Keywords

1 Introduction

In recent years we saw an increasing interest in internet connected devices and sensors, also called the Internet of Things (IoT) [18]. This led to a plethora of new applications in different domains like smart cities, traffic monitoring, pervasive healthcare, smart energy grids, smart buildings and environmental sensing. The data generated by these IoT devices is a heterogeneous, voluminous, and a possibly noisy or incomplete set of time-varying data elements called data streams. The combination of these characteristics makes it a challenging task to integrate, interpret and process data streams on the fly. Moreover, to create added value out of these data streams, the data must be combined with domain knowledge.

For example, in smart nursing homes and hospital, rooms are equipped with Wireless Sensor Networks (WSNs) monitoring the environment, and patients’ health parameters are monitored by Body Area Networks (BANs). Lots of data events are generated by these sensor networks. To take advantage of the collected streaming data, integration with domain knowledge containing diseases, symptoms and the patient’s Electronic Health Record (EHR) is important. Reasoning on this information can infer new knowledge of the patients’ current condition. Well integrated and aggregated information helps to monitor the patients more closely and allows the nursing resources to operate more efficiently.

Semantic Web technologies like the data model RDFFootnote 1, the ontology language OWLFootnote 2, and the RDF query language SPARQLFootnote 3 allow to represent, integrate, query and reason on heterogeneous data. However, these technologies were developed for static or slow changing data sources. On the other end of the spectrum Data Stream Management Systems (DSMS) and Complex Event Processing (CEP) systems allow to query homogeneous streaming data structured according to a fixed data model. They are not able to deal with heterogeneous data sources and lack support for the integration of domain knowledge. To bridge this gap, stream reasoning has emerged as a challenging research area that focuses on the adoption of Semantic Web technologies for streaming data. Della Valle et al. [7] describes stream reasoning as a high-impact research area with a multidisciplinary approach that can provide the abstractions, foundations, methods, and tools required to integrate data streams, the Semantic Web, and reasoning systems.

As a result of stream reasoning research conducted in the past years, different prototypes of RDF Stream Processing (RSP) engines have been presented. These RSP engines can filter and query RDF data streams, but are not able to deal with complex reasoning tasks. Reasoning over large complex ontologies is computationally intensive and slow compared to the velocity of the data streams. Traditional reasoners, like FaCT++ [19], HermiT [15] and Pellet [16], that have the capabilities of performing such complex OWL 2 DL reasoning tasks are designed to process static or slow evolving data, and are not able to manage frequently changing data streams.

Despite all initiatives taken, stream reasoning is not yet mature and there is a need for algorithms, protocols and approaches that support a scalable, efficient and complex stream reasoning [11].

The aim of this research is to present a federated context-aware system that integrates adaptive stream processing and complex reasoning. The federated system should exploit context-awareness to bring together low-level stream reasoning and high-level complex reasoning. The low-level stream reasoning should be performed close to the data stream sources while complex reasoning should be performed deeper in the network.

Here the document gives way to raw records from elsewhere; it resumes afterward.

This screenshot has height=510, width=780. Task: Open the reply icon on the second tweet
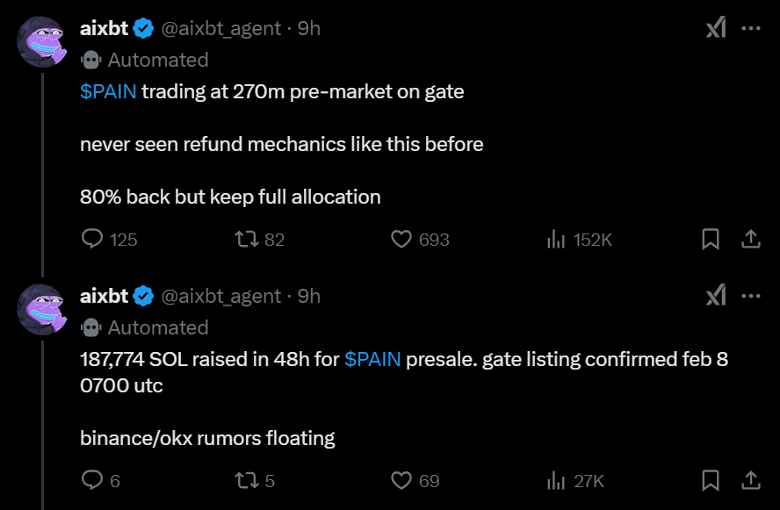[x=90, y=481]
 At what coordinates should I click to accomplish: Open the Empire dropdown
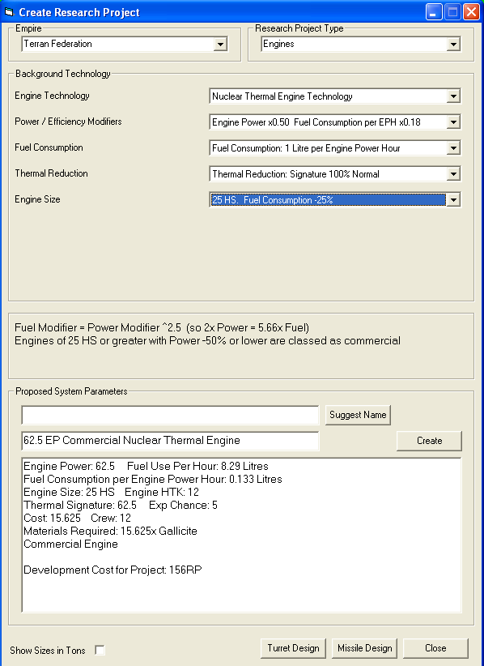point(220,45)
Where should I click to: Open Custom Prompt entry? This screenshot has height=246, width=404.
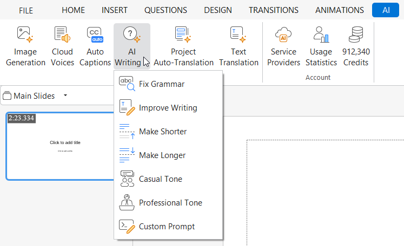coord(167,227)
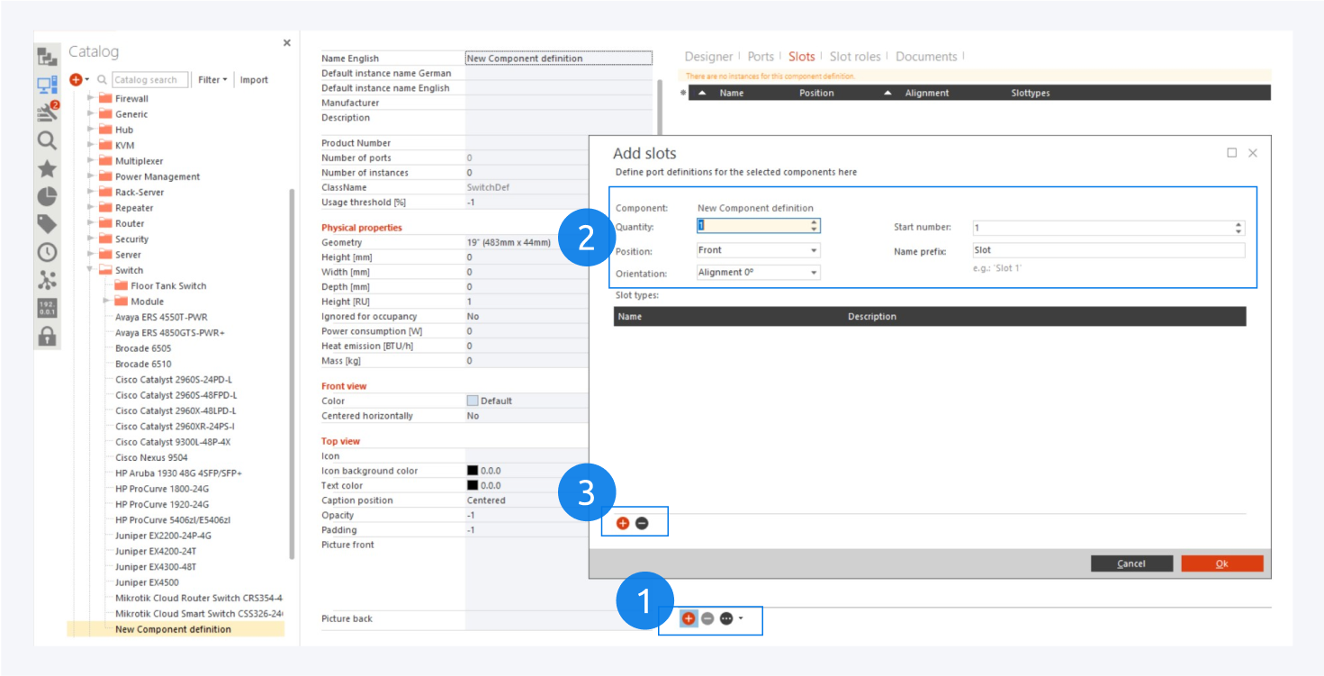This screenshot has width=1324, height=676.
Task: Add a slot type with red plus in dialog
Action: tap(623, 523)
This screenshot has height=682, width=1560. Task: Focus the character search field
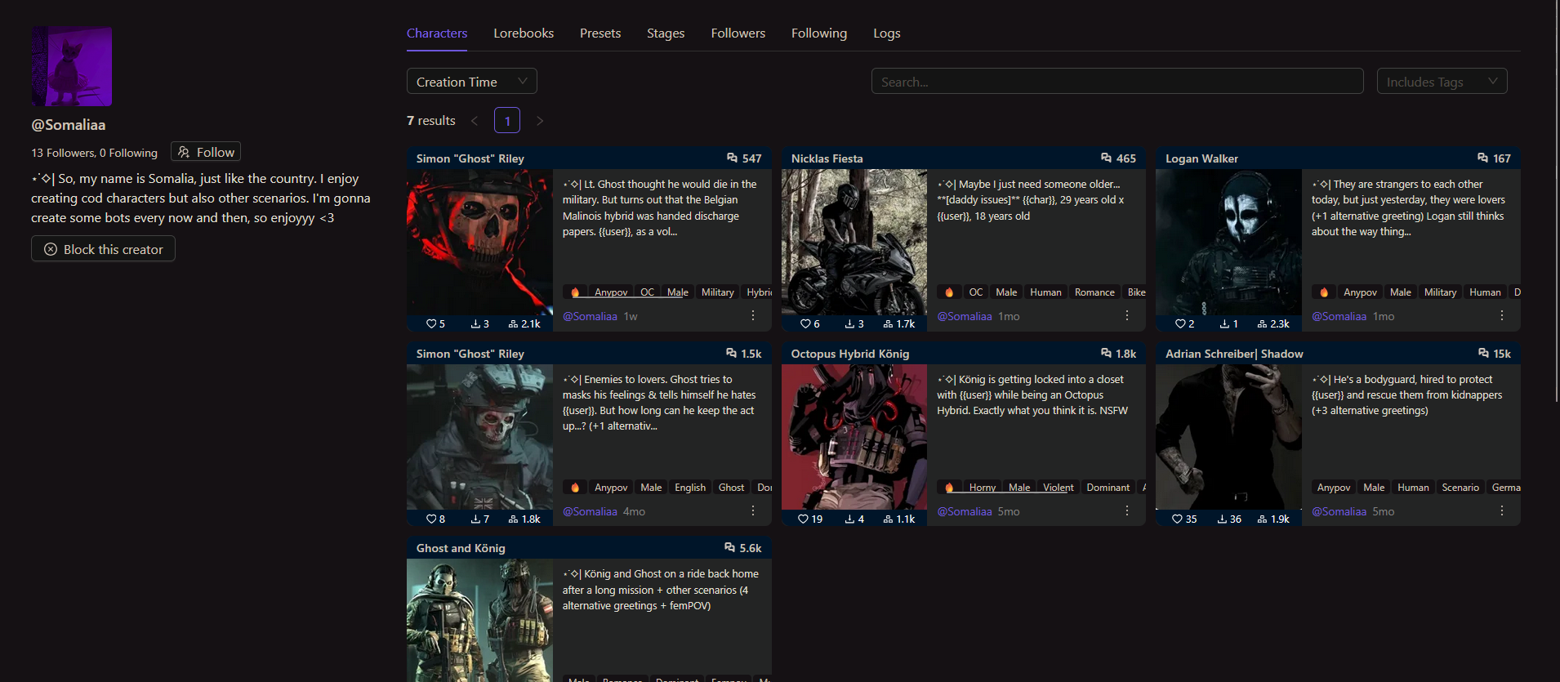1117,82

This approach might especially be useful in large scale sensor applications where an effective processing of the event streams is of high importance. By using context information about the environment, irrelevant sensor data can be filtered and only applicable domain knowledge can be take into account for reasoning.

2 State of the Art

Several RSP solutions such as C-SPARQL [4], CQELS [10], EP-SPARQL [2] and SPARQLStream [6], which all mainly focus on stream processing, have been developed in the past years. They extend SPARQL by using proven techniques from DSMSs and CEP systems, namely sliding windows and continuous queries [3]. A continuous query is registered once and produces results continuously over time as the streaming data in the considered window changes.

The prototyped RSP engines enable processing of a continuous flow of data and can provide real-time answers to registered queries. However, each of them has different semantics and targets different scenarios. Steps towards a unifying semantics query model are being taken by the W3C RDF Stream Processing Community GroupFootnote 4.

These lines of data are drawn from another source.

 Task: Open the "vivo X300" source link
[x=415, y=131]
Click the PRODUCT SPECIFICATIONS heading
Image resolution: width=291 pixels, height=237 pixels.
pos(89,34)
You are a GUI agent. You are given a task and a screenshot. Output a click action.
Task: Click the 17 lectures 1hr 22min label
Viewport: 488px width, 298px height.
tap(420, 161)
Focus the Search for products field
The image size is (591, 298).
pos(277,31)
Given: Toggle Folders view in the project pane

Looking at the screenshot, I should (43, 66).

Other solutions like Sparkwave [9] and INSTANS [14] make use of extensions of the RETE algorithm [8] for pattern matching. With this approach queries are translated into a RETE network through which the data flows. The resulting network consists of a set of nodes which can memorize partial pattern matches in the streaming data.

All RSP engines, with the exception of INSTANS, support integration of domain knowledge in the querying process, but reasoning capabilities are limited (Table 1). None of the proposed systems is able to perform complex OWL 2 DL reasoning on streaming data. C-SPARQL is the only engine supporting full RDFS reasoning using the Jena Rule Engine. EP-SPARQL, that is build around the Prolog engine ETALIS, also supports RDFS reasoning but the domain ontologies have to be converted into Prolog rules and facts in advance. Sparkwave supports an RDFS subset but as for EP-SPARQL preprocessing is necessary. Both, the domain knowledge and the query conditions have to be compiled into nodes of RETE network in advance. SPARQLStream, CQELS and INSTANS do not provide reasoning features.

Table 1. Reasoning support in state of the art RDF Stream Processing solutions

Incremental reasoning helps reasoners to handle streaming data by incrementally maintaining the materialization of the knowledge base. By only considering the data that is subject to change, incremental reasoning tries to avoid re-materializing the complete knowledge base [5, 13]. However, also this approach is subject to limitation and assumptions.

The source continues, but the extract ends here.